PROVIDED DATA:
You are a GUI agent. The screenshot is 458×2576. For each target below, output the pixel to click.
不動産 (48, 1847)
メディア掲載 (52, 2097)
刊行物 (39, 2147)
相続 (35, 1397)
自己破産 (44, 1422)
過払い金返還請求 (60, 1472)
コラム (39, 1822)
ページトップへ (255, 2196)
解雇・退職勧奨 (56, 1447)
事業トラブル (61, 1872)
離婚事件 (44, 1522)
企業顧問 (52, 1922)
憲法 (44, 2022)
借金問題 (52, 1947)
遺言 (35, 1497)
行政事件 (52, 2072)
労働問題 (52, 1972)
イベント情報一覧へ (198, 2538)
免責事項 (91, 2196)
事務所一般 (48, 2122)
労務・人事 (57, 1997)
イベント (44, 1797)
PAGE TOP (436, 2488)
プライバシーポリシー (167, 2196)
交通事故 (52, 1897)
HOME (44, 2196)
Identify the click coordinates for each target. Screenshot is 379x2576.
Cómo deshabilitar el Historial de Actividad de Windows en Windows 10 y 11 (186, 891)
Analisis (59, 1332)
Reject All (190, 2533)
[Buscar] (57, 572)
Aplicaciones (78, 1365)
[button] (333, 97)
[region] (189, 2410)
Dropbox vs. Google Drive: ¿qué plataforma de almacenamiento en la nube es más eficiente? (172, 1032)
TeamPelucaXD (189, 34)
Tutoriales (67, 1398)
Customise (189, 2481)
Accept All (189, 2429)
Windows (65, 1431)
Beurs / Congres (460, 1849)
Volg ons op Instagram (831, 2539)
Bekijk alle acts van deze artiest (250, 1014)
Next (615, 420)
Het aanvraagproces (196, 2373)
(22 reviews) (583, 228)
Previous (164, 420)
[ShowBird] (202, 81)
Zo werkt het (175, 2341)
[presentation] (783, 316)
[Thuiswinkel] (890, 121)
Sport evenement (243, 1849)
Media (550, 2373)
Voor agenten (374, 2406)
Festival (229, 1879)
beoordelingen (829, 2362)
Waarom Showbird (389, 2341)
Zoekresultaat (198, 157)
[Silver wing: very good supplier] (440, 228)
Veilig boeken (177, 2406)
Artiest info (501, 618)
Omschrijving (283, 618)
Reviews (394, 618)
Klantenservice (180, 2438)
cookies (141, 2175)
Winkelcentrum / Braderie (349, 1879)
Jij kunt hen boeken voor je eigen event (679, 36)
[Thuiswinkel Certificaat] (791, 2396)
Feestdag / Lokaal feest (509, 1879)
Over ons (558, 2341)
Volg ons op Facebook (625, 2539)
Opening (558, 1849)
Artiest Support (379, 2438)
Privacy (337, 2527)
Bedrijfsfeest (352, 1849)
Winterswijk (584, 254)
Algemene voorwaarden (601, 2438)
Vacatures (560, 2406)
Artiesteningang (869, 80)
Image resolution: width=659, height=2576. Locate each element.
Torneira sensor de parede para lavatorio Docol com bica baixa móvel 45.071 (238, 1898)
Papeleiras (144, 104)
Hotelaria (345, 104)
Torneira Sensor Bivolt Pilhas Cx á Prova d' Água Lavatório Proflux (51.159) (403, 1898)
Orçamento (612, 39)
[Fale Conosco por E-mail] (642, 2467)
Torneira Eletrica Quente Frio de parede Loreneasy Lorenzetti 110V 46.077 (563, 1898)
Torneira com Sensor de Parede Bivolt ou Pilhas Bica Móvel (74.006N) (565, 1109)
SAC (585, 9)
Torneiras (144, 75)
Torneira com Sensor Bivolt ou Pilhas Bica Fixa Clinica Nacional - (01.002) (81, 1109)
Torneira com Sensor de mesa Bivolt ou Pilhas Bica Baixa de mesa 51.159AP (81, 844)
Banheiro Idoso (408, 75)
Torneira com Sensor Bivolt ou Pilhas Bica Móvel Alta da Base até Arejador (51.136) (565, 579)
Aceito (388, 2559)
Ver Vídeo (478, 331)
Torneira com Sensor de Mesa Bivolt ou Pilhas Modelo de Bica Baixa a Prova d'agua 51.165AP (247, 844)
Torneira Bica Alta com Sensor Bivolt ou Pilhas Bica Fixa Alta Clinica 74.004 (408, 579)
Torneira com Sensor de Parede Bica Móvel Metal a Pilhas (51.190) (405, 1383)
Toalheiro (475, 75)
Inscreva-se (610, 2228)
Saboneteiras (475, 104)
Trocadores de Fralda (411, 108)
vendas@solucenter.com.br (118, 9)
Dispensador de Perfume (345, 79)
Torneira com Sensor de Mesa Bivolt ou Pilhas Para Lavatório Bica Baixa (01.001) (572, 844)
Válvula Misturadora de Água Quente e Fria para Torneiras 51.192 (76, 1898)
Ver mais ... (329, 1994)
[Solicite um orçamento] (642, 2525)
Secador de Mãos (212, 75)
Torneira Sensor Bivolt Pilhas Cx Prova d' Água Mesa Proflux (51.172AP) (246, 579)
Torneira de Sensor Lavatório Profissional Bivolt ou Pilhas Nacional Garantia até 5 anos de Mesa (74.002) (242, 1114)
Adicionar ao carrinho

WORK REQUEST:
Considering only the material above, set down every line from the one with "Klantenservice (180, 2438)" to the one with "Saboneteiras (475, 104)", inclusive, exactly as written.

RESPONSE AREA:
Klantenservice (180, 2438)
cookies (141, 2175)
Winkelcentrum / Braderie (349, 1879)
Jij kunt hen boeken voor je eigen event (679, 36)
[Thuiswinkel Certificaat] (791, 2396)
Feestdag / Lokaal feest (509, 1879)
Over ons (558, 2341)
Volg ons op Facebook (625, 2539)
Opening (558, 1849)
Artiest Support (379, 2438)
Privacy (337, 2527)
Bedrijfsfeest (352, 1849)
Winterswijk (584, 254)
Algemene voorwaarden (601, 2438)
Vacatures (560, 2406)
Artiesteningang (869, 80)
Image resolution: width=659, height=2576. Locate each element.
Torneira sensor de parede para lavatorio Docol com bica baixa móvel 45.071 (238, 1898)
Papeleiras (144, 104)
Hotelaria (345, 104)
Torneira Sensor Bivolt Pilhas Cx á Prova d' Água Lavatório Proflux (51.159) (403, 1898)
Orçamento (612, 39)
[Fale Conosco por E-mail] (642, 2467)
Torneira Eletrica Quente Frio de parede Loreneasy Lorenzetti 110V 46.077 (563, 1898)
Torneira com Sensor de Parede Bivolt ou Pilhas Bica Móvel (74.006N) (565, 1109)
SAC (585, 9)
Torneiras (144, 75)
Torneira com Sensor Bivolt ou Pilhas Bica Fixa Clinica Nacional - (01.002) (81, 1109)
Torneira com Sensor de mesa Bivolt ou Pilhas Bica Baixa de mesa 51.159AP (81, 844)
Banheiro Idoso (408, 75)
Torneira com Sensor Bivolt ou Pilhas Bica Móvel Alta da Base até Arejador (51.136) (565, 579)
Aceito (388, 2559)
Ver Vídeo (478, 331)
Torneira com Sensor de Mesa Bivolt ou Pilhas Modelo de Bica Baixa a Prova d'agua 51.165AP (247, 844)
Torneira Bica Alta com Sensor Bivolt ou Pilhas Bica Fixa Alta Clinica 74.004 (408, 579)
Torneira com Sensor de Parede Bica Móvel Metal a Pilhas (51.190) (405, 1383)
Toalheiro (475, 75)
Inscreva-se (610, 2228)
Saboneteiras (475, 104)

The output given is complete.